Observability Dashboards: What to Show and How to Build Them

Simran Kumari

September 25, 2025

10 min read

Don’t forget to share!

Table of Contents

Observability Dashboards: What to Show and How to Build Them

What you will learn

The dashboards most teams actually need (and the KPIs to plot)
Design patterns that speed up triage and reduce noise
Concrete OpenObserve examples (queries, variables, alerts)

The Importance of Observability Dashboards in Cloud Environments

In modern cloud-native environments, teams run distributed microservices across Kubernetes clusters, serverless functions, and managed infrastructure. While this improves scalability, it also adds complexity.

When something goes wrong, you can’t simply log into a single machine you need to quickly answer:

Is the user journey healthy right now?
Which service, deployment, or region is at fault?
Do we have enough capacity to handle load spikes?

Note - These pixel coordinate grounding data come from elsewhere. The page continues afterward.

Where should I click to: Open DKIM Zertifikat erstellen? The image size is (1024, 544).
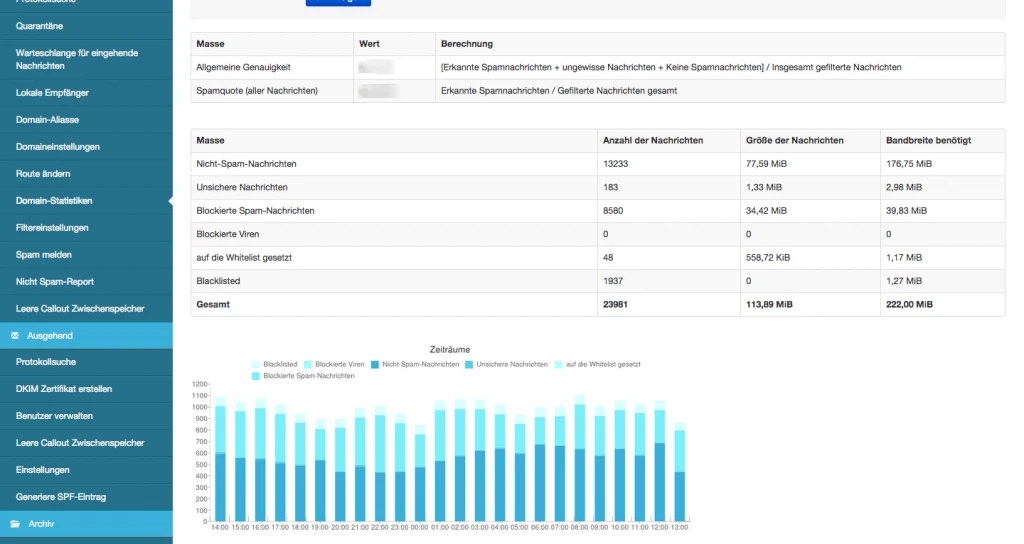tap(64, 389)
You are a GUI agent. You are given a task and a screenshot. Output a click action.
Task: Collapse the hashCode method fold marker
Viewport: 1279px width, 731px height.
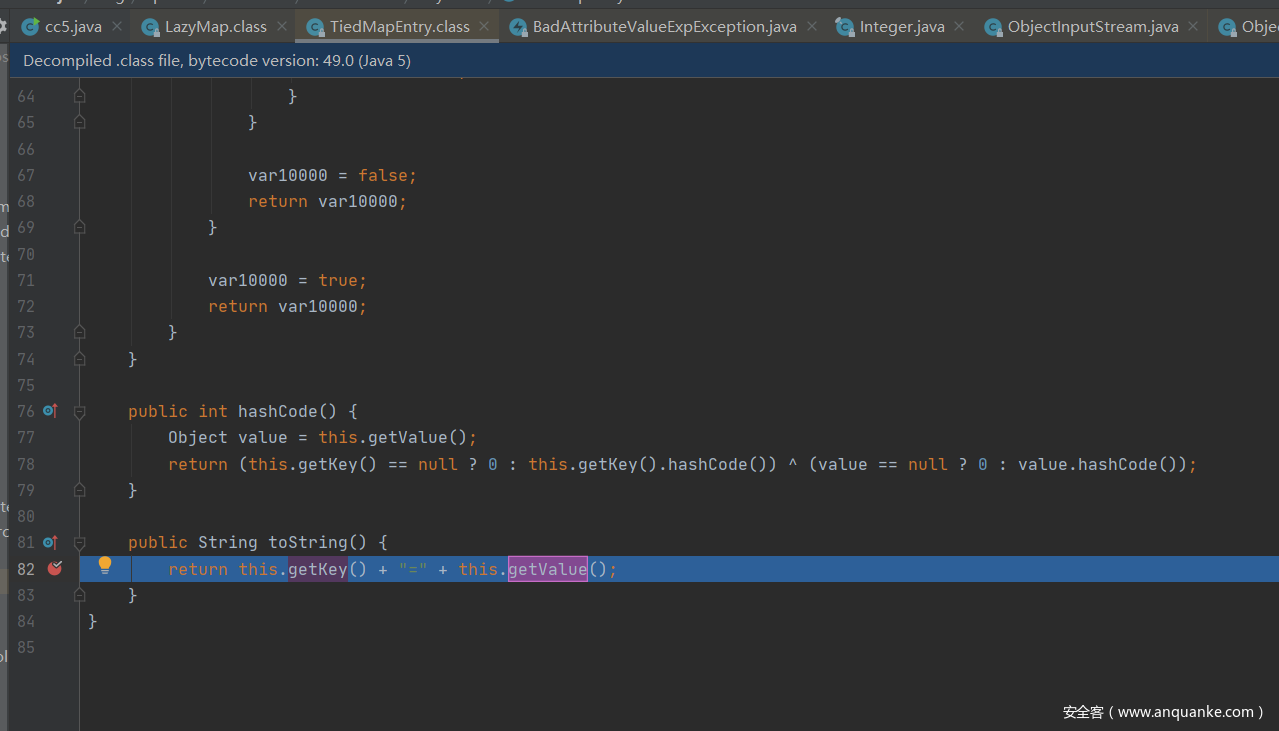pyautogui.click(x=80, y=411)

Observability dashboards are the bridge between raw telemetry and action. They allow engineers to:

Visualize system health in real time (latency, errors, throughput).
Correlate incidents with deployments, versions, or infra changes.
Track ingest quality and costs to keep observability sustainable.

Why Dashboards Matter

Dashboards are often the first stop during an incident. Done well, they help on-call engineers answer “is the system healthy?” in seconds and drill into root causes without drowning in noise. Done poorly, they become cluttered wall art nobody trusts.

This guide shows what dashboards actually matter, which KPIs to plot, design patterns that reduce MTTR, and how to build them step-by-step in OpenObserve using real SQL queries.

Observability dashboards that matter (with KPIs to plot)

Dashboard	Primary audience	What it answers	KPIs / panels to include
Service health (golden signals)	SRE, on-call	“Is the user journey healthy right now?”	Request rate, error rate, p95/p99 latency, saturation (CPU/mem), % good events
Incident triage	SRE, DevOps	“What changed and where?”	Recent deploys, error bursts by service/version, top log patterns, hot endpoints, trace exemplars
Backend & infra	Platform	“Do we have capacity and headroom?”	Node/Pod health, throttling, restarts, disk/IO, queue depth, GC, network egress
Ingest quality	Observability owners	“Is telemetry complete and parseable?”	Ingest GB/day, dropped events, parsing errors, pipeline cost, stream cardinality
Cost & retention	Eng mgmt, FinOps	“What’s our spend driver?”	Ingest by team/namespace, query GB, top expensive queries, retention by stream

Start with service health + incident triage. Add ingest/cost once you’ve run for a week and see patterns.

Design patterns that work

One page = one decision. If a page can’t answer a single on-call question quickly, split it.
Progressive disclosure. Lead with high-level SLO charts; drill down to per-service, per-endpoint, per-pod details.
Time-boxed queries. Default to last 15–60 min; add quick links for 6h/24h when hunting regressions.
Consistent panels. Use the same axes, units, and color order across dashboards; muscle memory kills MTTR.
Link everything. Every KPI should have a click-through to logs and traces for the same time window + filters.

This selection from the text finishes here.